The authors have performed the mini-open method when cases of malalignment and poor fracture fragment contact were encountered. The cerclage technique is sometimes required in unstable fractures or femoral fractures during total hip arthroplasty, especially during revisions22,23). However, concerns have been expressed about additional periosteal dissection because of the possibility of disturbing the blood supply and causing non-union or delayed union. To minimize soft tissue dissection and injury to blood supply, we have used a ring shaped SMA instead of cerclage wiring. We found no case of non-union or delayed union in the S group, which needed additional open reduction and SMA fixation. One case of heterotopic ossification was encountered, but this female patient was bed-ridden as a result of head trauma.
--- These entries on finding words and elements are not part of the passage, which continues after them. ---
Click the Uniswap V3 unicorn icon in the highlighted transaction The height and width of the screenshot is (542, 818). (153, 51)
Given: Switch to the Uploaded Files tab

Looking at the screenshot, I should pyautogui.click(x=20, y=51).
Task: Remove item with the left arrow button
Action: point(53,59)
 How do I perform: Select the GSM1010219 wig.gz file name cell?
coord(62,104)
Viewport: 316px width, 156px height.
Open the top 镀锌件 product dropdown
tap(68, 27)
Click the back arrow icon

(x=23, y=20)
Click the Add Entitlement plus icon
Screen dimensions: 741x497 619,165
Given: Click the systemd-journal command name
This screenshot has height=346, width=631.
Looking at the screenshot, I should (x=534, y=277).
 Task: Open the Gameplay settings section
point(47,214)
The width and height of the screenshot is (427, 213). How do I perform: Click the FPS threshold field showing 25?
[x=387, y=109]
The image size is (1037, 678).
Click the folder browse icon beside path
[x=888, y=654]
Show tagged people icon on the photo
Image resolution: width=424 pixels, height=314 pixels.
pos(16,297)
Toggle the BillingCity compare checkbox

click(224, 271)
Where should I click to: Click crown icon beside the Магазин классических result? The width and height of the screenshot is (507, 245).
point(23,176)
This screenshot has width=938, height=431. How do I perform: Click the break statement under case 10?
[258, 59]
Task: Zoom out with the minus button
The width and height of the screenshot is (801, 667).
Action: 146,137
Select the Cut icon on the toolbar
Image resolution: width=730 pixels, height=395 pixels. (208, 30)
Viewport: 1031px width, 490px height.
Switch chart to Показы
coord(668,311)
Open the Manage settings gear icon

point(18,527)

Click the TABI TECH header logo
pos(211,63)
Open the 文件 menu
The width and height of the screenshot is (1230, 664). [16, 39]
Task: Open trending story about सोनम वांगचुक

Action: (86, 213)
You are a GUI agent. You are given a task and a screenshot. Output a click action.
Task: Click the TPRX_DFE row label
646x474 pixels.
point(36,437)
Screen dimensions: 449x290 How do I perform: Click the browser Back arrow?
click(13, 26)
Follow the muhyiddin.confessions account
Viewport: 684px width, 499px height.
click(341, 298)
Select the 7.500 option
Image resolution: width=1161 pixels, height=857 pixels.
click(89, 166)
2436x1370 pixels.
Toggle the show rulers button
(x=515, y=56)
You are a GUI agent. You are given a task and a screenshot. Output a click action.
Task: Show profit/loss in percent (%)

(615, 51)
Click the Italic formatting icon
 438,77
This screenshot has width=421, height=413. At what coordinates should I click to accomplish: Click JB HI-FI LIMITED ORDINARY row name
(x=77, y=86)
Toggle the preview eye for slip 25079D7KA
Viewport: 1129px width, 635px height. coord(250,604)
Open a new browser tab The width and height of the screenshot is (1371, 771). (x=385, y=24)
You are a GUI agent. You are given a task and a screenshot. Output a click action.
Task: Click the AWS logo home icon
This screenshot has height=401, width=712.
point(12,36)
Our study has several limitations. It was retrospective and not randomized, and patient numbers were insufficient to perform statistical analysis, which precluded accurate comparisons. In addition, the patients were heterogeneous and associated degenerative joint changes were not considered an outcome measurement. Yet, the described retrograde nailing method using an SMA has not been previously studied, and our study showed that when reduction of a distal femoral fracture with retrograde nailing was difficult additional mini-open reduction and fixation with a ring shaped SMA did not increase the risk of union delay or non-union and resulted in good postoperative alignment. However, no differences in functional outcomes were noted after an average follow-up of 26 months. A larger patient cohort and longer follow-ups are needed to assess the effect of alignment on clinical outcome.
Conclusions
When reduction of a distal femoral fracture with retrograde nailing was difficult additional mini-open reduction and fixation with a ring shaped SMA did not delay or prevent bony union and resulted in good postoperative alignment.